No documentário muitos colegas de profissão como: Paulo Calçade, Ricardo Capriotti, Cláudio Carsughi, Vital Battaglia, entre outros, opinam sobre os prós e contra de se trabalhar com jornalismo e publicidade ao mesmo tempo.

Além de histórias saborosas de jornalistas como Paulo Vinícius Coelho (PVC) e Renata Fan contando como Milton Neves foi importante em suas carreiras profissionais.

Nesses tempos de pandemia, Milton passa parte dos dias da semana em seu escritório na avenida Paulista e em sua mansão em Alphaville, onde faz questão de cuidar das cachorrinhas de sua amada Lenice.

Para tentar superar a falta da esposa, o apresentador finalmente concordou com os filhos que pedem, desde a perda da mãe, para que o pai faça terapia.

Um caipirão de coração

É claro que o documentário “Miltons e suas Paixões” não será capaz de trazer um raio-x da vida particular e profissional de um cara do tamanho de Milton Neves, mas certamente o especial trará um outro ponto de vista do apresentador, um cara de 1,90 m de altura que perdeu 25 kg com a morte da esposa e que chega à terceira idade muito triste e depressivo.

Se existe um remédio para tanta fragilidade, o antídoto só pode ser o microfone. É lá, durante seis horas interruptas, todos os domingos, que Milton Neves se realiza e realiza sonhos em forma de resgate dos grandes ídolos do futebol.

É também com o microfone na mão que ele se apresenta forte, com relação à memória e o passado do rádio e do futebol e vulnerável, quase como um ignorante quando teima em falar de política ou criticar algum desafeto que ele escolheu pra chamar de seu inimigo momentâneo.

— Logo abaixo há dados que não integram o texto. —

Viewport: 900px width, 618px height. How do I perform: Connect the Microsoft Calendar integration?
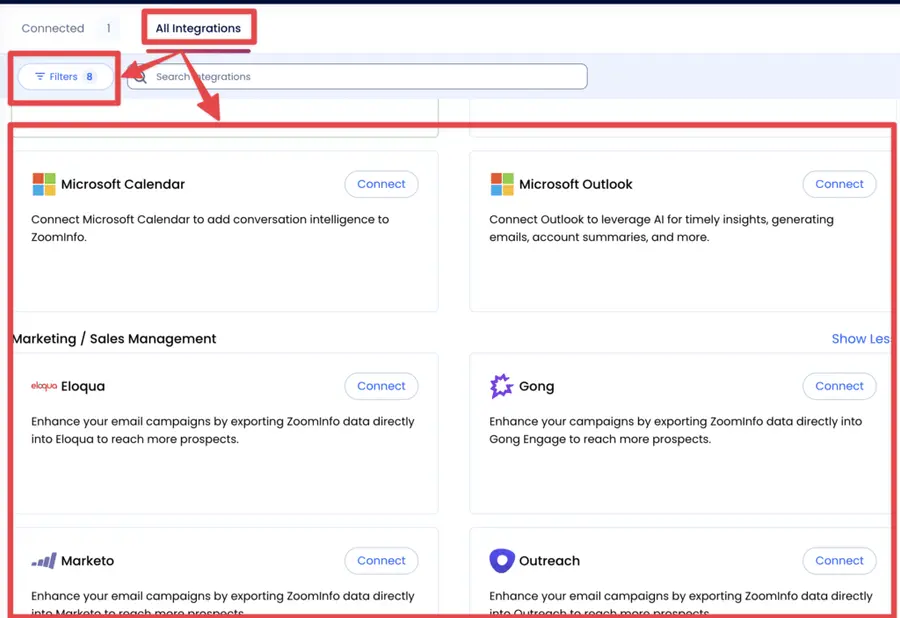pyautogui.click(x=381, y=184)
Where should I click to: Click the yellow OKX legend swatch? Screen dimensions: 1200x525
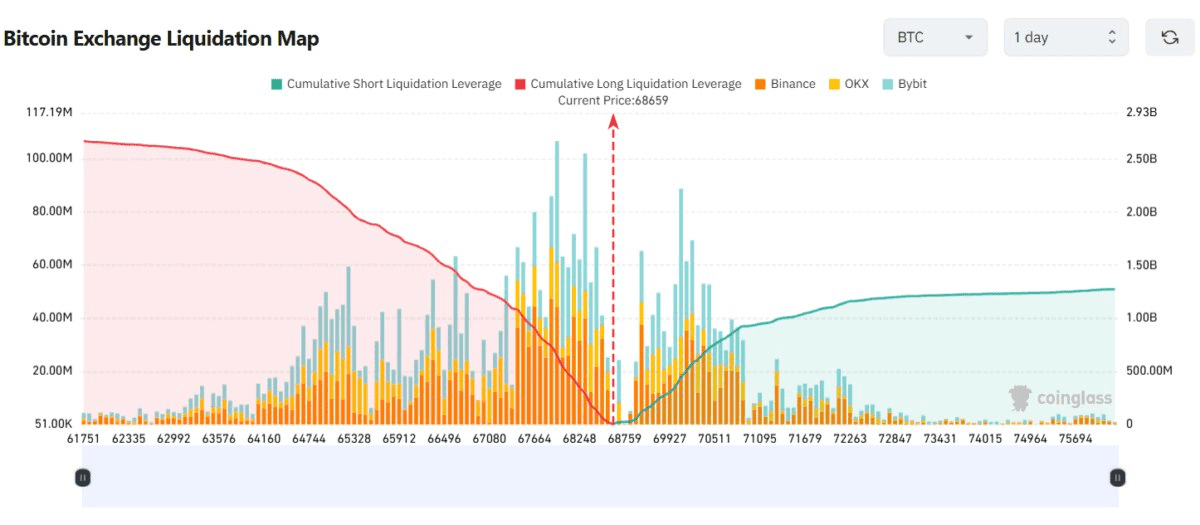(833, 84)
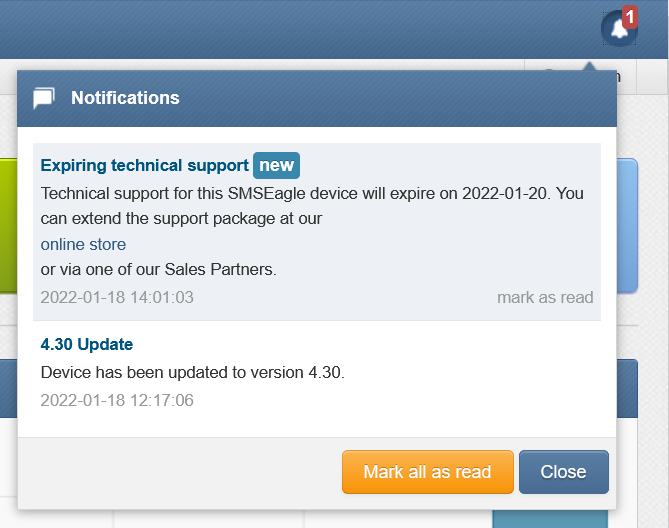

Assim é Milton Neves, um astro do rádio. Um cara doce, ácido, inteligente, generoso e frágil, como todos nós....

Assista:

“Miltons e Suas Paixões" já disponível no StarPlus

Estreia na ESPN em 26 de julho, às 1h00 (de Brasília).

A série especial

Ao todo, são cinco especiais feitos pela ESPN em homenagem aos 100 anos de rádio no Brasil. O primeiro deles é "Miltons e suas paixões, com Milton Neves". Os outros são "José Silvério, o Menino Chato", "Pedro Ernesto, o locutor vovô", "Osmar Santos e os irmãos do rádio" e "Coisas de Garotinho, com José Carlos Araújo".

Todos serão exibidos na última semana de julho na ESPN (de 25 a 29) e estão disponíveis no Star+.